Differential diagnosis for a ring enhancing lesion in a patient with AIDS
What is the differential diagnosis for a ring-enhancing lesion in a patient with autoimmune deficiency syndrome (AIDS)?
While there are many causes of ring-enhancing lesions in both immunocompetent and HIV-infected individuals, the most important considerations in AIDS are toxoplasma, primary CNS lymphoma, tuberculoma, cryptococcoma, and bacterial abscess.
Metastases and primary CNS neoplasms should also be considered. The differential diagnosis may be altered based on the degree of immunosuppression.

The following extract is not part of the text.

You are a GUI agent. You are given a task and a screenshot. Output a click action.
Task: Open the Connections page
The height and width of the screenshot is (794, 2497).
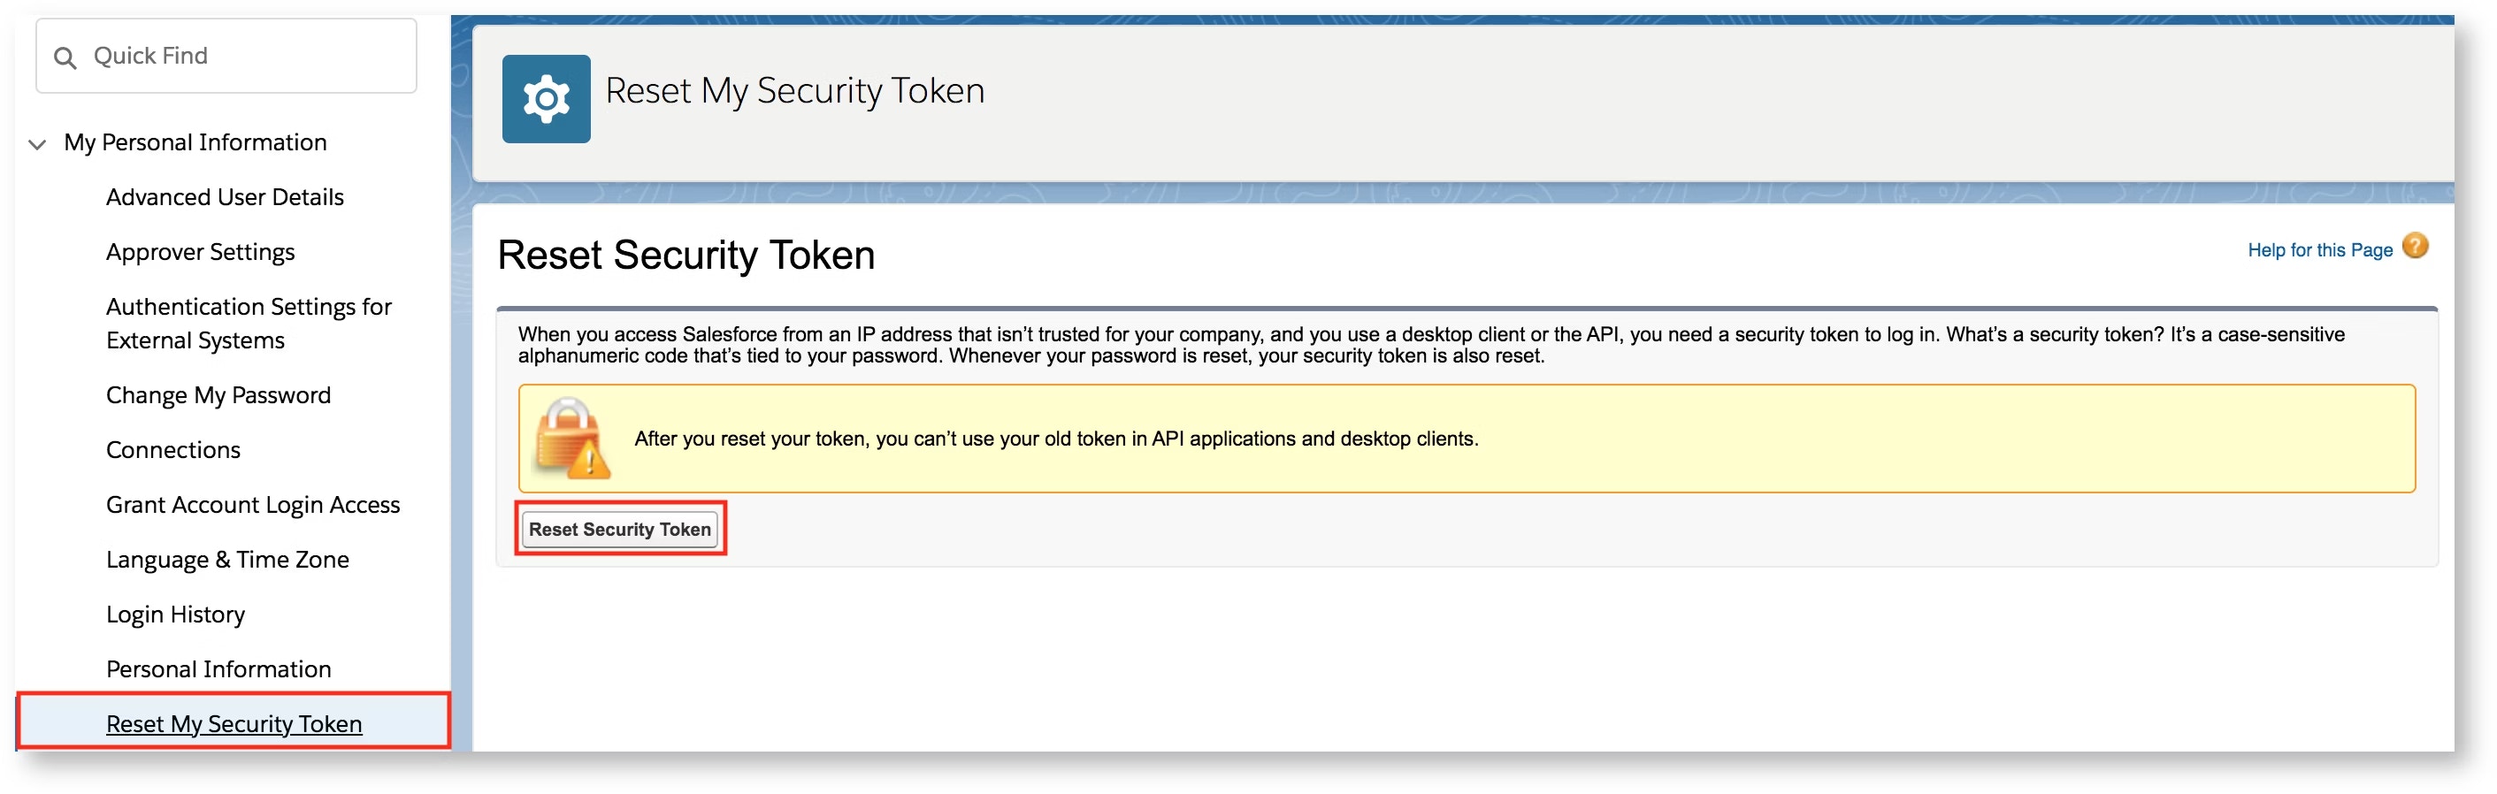(x=173, y=449)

Patients with CD4 counts >500/μL are more likely to have primary brain tumors or metastases, similar to immunocompetent hosts, whereas severely immunosuppressed patients with CD4 <200/μL are more likely to have opportunistic infections and AIDS-associated tumors.
What is the diagnostic algorithm for this type of patient?
Lesions can be broadly divided into those with and without mass effect on imaging.
Those with mass effect include toxoplasma encephalitis, primary CNS lymphoma (PCNSL), and other infections such as bacterial abscesses, cryptococcoma, or syphilitic gummas.
Those without mass effect include progressive multifocal leukoencephalopathy (does not typically enhance but may be due to in context of immune reconstitution inflammatory syndrome (IRIS)), HIV encephalopathy (does not typically enhance but may in the context of immune reconstitution syndrome), and cytomegalovirus (CMV) encephalitis (typically with ventriculitis and ependymal enhancement).
Patients without focal signs or significant mass effect should undergo lumbar puncture with cell counts and basic chemistries as well as polymer chain reaction (PCR) for JC virus, Epstein–Barr virus, cytomegalovirus, and Toxoplasma gondi (PCR and serology).
Workup should include blood cultures and full-body CT to assess for sources of bacterial infection or metastasis.